■ **REQUIRED ACTION**
From the listing below, copy each line that contains the word "size".

----------

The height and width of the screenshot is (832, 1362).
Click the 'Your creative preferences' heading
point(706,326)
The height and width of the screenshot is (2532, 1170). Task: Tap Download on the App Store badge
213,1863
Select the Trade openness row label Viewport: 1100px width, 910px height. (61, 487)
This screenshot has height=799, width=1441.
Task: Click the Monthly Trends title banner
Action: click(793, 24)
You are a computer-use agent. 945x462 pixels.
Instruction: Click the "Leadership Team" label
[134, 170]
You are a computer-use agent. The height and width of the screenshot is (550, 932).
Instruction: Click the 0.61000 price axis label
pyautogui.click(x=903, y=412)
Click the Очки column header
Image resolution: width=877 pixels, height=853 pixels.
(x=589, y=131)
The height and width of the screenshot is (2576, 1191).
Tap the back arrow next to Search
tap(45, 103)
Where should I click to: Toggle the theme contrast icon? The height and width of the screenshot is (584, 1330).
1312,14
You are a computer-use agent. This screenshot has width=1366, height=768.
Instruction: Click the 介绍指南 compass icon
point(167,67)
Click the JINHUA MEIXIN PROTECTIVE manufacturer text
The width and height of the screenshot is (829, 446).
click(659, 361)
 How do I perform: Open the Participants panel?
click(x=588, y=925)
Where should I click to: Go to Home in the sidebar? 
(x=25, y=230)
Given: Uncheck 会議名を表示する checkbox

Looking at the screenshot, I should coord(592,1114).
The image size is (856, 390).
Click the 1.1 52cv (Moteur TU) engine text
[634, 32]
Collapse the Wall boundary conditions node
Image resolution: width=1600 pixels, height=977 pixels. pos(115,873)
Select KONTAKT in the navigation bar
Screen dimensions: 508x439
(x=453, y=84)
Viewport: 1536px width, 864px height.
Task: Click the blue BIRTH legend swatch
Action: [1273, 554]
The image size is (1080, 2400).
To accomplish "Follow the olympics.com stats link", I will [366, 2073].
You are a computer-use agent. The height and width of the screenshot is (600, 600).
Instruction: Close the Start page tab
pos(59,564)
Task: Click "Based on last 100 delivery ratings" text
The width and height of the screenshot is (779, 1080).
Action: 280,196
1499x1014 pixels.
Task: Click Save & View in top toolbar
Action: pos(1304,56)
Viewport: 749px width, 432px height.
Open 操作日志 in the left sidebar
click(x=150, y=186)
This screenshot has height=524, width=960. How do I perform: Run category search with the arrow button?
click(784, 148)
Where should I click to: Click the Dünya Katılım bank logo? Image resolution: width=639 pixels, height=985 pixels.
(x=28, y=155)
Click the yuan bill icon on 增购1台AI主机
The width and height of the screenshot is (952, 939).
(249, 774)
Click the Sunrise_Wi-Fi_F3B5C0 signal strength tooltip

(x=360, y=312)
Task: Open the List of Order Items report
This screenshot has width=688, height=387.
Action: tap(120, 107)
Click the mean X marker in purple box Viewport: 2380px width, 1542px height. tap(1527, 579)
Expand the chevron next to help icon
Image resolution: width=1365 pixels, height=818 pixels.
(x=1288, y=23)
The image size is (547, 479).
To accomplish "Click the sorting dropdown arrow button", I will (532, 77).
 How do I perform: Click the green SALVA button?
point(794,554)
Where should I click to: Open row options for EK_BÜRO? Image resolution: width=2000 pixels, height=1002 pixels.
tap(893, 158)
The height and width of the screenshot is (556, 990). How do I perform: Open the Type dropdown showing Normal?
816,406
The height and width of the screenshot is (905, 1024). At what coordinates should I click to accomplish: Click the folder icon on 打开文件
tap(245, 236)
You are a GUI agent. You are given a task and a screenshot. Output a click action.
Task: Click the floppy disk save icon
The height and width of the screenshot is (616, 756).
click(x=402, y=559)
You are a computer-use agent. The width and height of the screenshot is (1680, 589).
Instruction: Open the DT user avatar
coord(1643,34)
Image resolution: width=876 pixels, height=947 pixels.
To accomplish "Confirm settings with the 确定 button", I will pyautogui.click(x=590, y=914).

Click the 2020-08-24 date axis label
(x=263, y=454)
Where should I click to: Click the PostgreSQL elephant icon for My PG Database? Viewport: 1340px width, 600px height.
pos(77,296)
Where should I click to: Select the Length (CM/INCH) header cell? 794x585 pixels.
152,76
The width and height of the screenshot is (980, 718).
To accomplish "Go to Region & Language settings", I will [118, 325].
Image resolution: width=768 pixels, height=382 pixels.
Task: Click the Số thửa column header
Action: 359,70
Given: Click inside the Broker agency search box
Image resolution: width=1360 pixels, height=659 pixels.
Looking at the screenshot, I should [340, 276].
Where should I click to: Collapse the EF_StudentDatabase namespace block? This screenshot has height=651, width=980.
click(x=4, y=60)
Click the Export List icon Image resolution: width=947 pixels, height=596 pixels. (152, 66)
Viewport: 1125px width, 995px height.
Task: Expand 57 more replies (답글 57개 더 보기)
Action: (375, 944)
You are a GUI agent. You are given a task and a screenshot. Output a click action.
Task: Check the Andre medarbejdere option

----------

■ **PROBLEM SOLUTION**
The image size is (856, 390).
The image size is (1080, 2400).
The image size is (547, 479).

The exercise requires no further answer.